Organisations need to communicate with people inside the organisation as well as people outside the organisation (suppliers, customers).

It is important to identify:

  • Who needs information

  • Who sends it

  • Who receives it

  • How it is processed

How ICT is used to support the above activities will help to tell you how an organisation works.

It is common for an organisation to have a number of different ICT systems, each managing different types of information.

Sometimes some of these systems will not link to other systems within the organisation.

This may simply be due to history or a defined development strategy.

Systems that do not interact well may lead to inefficiency within an organisation.

For example, if sales use a different customer database from accounts, this will require duplication of work to maintain up to date records.

Also different versions of the same software can cause problems in the efficient flow of information.

Features of ICT Systems

Key features of ICT Systems include the following:

  • Types of data and how it is organised

  • Methods of data collection and data capture

  • Methods of data processing, e.g. batch, on-line, real-time transaction, multi- access

  • Data handling processes, e.g. sorting, merging, amending

  • Types of software, e.g. application packages, specially designed systems.

It is important that you understand the key features of each system and, more importantly, the reasons for their use.

Typical ICT Systems

1 . Personnel and training systems

The personnel record system within an organisation is almost certainly linked to both the payroll and training record systems (if they exist).

Typically, it holds for example details of each employee's:

  • name

  • staff number

  • address

  • telephone number

  • personal details

  • current position

  • employment history

  • education

  • skills

Most of this information will have been collected initially from the employee's job application form and entered via a keyboard.

The Information stored IS confidential and subject to the Data Protection Act (1998) and, as such, must be protected by appropriate security measures.

Depending on the size of the organisation, the information may be held in a simple relational or serial structure, or it may be indexed.

The processing carried out may include sorting records in order, selecting employee records that match specified criteria or searching for a specific employee.

Some of the information held within the personnel records may also be used as an input to management information systems (MIS).

This is particularly true in service organisations that rely heavily on the skills of individual employees.

Training records are a natural extension of personnel records.

Generally, only large organisations that have established staff development policies will maintain training records and training plans for employees.

Such records will generally consist of simple tables and include details of training levels reached on particular products or skills.

2. Accounts, finance and payroll systems

All organisations have some form of accounting or financial systems.

Such systems require speedy and accurate processing of multiple repetitive calculations in a standardised way but, unlike payrolls, are generally achieved using online processing.

Small organisations are most likely to use an application package for accounting and financial systems but larger organisations are most likely to have a tailor made system developed specifically for them through the processes of systems analysis and software development.

Financial and accounting systems are designed to track and process the money that comes into and goes out of an organisation.

As such, these systems form the cornerstone of the financial management of the organisation, and provide the basis for any financial planning or budgeting systems.

Financial and accounting systems are generally linked internally to most other systems within the organisation.

Particularly with such systems as order processing, stock control and management.

In larger organisations, these systems may also have external links to the Bankers Automated Clearing System (BACS), and sometimes direct links with customers and/or suppliers,

Because much of the information contained within financial and accounting systems is not only sensitive within the company, but could also be of value to other organisations, they will often be protected by some form of security.

Most organisations have a computerised payroll system, whether this is in-house or run by an external bureau.
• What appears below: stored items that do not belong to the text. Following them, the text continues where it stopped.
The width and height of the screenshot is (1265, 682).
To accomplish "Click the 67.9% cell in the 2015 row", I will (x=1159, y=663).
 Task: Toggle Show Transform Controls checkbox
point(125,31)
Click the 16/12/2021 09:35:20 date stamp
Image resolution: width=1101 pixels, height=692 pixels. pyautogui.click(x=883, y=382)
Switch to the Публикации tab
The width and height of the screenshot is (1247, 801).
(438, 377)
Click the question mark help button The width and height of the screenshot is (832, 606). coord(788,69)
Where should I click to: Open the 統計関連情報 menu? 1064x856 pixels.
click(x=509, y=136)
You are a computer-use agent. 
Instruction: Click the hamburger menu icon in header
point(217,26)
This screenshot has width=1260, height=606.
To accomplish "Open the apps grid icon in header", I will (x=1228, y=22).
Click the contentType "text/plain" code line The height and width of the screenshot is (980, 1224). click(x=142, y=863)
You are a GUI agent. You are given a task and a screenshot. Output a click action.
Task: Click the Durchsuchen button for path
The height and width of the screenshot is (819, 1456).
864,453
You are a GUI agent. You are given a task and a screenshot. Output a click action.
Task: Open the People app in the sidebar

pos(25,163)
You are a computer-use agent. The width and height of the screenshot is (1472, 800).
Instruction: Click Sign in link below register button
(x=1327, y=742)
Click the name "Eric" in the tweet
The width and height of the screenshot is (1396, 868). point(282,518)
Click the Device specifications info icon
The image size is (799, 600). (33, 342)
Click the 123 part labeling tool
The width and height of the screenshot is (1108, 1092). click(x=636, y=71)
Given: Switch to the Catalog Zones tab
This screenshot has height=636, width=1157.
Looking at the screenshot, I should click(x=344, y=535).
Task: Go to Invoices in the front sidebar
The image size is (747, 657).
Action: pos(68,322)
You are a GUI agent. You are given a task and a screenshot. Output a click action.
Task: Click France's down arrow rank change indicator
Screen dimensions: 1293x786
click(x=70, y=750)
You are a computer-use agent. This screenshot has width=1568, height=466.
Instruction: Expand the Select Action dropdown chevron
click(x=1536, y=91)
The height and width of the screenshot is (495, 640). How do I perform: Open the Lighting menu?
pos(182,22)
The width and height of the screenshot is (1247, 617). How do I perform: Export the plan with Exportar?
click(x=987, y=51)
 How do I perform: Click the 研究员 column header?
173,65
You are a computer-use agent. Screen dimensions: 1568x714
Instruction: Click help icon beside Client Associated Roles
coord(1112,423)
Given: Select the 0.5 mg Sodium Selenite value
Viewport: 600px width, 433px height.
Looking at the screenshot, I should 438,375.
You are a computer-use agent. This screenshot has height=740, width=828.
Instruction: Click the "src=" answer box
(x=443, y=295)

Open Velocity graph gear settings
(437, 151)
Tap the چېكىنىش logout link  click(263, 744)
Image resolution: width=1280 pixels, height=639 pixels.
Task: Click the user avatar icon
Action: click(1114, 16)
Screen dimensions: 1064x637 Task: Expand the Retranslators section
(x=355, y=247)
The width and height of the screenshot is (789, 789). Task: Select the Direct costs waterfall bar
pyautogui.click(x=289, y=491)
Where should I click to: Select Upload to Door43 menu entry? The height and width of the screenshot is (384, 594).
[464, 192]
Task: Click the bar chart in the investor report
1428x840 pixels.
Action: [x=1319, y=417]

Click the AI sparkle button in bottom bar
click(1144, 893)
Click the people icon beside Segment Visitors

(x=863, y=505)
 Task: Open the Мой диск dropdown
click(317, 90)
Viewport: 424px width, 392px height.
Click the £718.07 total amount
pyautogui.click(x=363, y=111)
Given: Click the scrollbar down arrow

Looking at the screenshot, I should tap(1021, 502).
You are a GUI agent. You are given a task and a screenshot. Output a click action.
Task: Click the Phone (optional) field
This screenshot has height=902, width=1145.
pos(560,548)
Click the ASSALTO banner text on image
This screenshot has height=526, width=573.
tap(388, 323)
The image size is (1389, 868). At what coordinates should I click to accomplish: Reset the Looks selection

It is very often the first system that an organisation computerises.

A payroll system needs speedy and accurate processing of multiple repetitive and relatively complex calculations in a standardised way, generally using batch processing.

Tax codes, rates of pay and hours worked are all linked to the employee's staff number.

This information can be the subject of regular changes and needs to be kept up to date to ensure the accuracy of the payroll calculations.

The payroll information will usually be held in a simple relational or serial format.

Often there are links to communicate information externally to both the Inland Revenue and to BACS (to pay employees' wages directly in to their bank accounts), and to communicate information internally to the organisation's finance systems.

The system also produces pay slips automatically that may be mailed or given to the employee.

All payroll systems contain particularly confidential information to which rigorous security should be applied.

Most payroll systems are based on application packages but even tailor made systems rely on standard subroutines for tax and National Insurance calculations.

3. Research, design and development

Many of the systems used in the research and development (R&D) and design departments of large organisations will have been developed to meet the specific needs of the organisation's products or services.

However, many such departments also use other software:

  • 2-D and 3-D modelling tools

  • Graphic design packages

  • CA D systems

  • Production and project scheduling systems

Records will be kept on new products on trial, forecasts on how existing products will be saleable, areas for future development etc.

4. Sales and purchase orders

Sales order processing (often called SOP, or just order processing) is responsible for the management of orders and contracts placed by the customers of an organisation.

This is often implemented as a separate computer system, which generates an input link to sales when the product or service has been delivered and an invoice has been raised.

It is likely that the order processing system has a direct link into the stock control and production systems should they exist.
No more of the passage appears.